→ **LISTED ENTRIES**:
[Start]
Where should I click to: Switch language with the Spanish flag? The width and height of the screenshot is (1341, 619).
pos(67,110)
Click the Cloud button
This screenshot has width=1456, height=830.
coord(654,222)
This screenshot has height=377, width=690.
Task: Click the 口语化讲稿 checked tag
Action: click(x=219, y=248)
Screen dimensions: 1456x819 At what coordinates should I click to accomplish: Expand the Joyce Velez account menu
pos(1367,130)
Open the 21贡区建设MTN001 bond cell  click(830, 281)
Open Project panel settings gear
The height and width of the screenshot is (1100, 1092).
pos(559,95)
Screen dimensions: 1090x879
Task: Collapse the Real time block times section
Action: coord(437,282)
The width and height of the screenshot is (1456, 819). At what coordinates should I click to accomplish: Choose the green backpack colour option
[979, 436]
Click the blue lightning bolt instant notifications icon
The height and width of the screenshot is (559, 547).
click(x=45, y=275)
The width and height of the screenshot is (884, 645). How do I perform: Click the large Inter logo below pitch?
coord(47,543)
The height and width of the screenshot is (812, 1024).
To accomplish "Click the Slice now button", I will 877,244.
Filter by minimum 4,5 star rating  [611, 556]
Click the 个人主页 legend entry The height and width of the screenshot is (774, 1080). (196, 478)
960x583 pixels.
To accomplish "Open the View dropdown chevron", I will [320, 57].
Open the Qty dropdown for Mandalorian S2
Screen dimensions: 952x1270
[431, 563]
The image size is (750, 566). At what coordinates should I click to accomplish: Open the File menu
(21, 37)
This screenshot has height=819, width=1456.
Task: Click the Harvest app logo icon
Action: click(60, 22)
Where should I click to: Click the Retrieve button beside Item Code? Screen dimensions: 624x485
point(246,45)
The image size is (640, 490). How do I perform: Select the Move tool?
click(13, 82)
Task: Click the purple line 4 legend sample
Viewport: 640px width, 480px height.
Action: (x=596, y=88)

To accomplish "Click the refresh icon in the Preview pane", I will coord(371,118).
[End]
→ **PROBLEM TO SOLVE**: Return the rows exactly as they appear, from the line with "Task: Click the purple line 4 legend sample" up to and including the last line of the rows.

→ **THE RESPONSE**:
Task: Click the purple line 4 legend sample
Viewport: 640px width, 480px height.
Action: (x=596, y=88)

To accomplish "Click the refresh icon in the Preview pane", I will coord(371,118).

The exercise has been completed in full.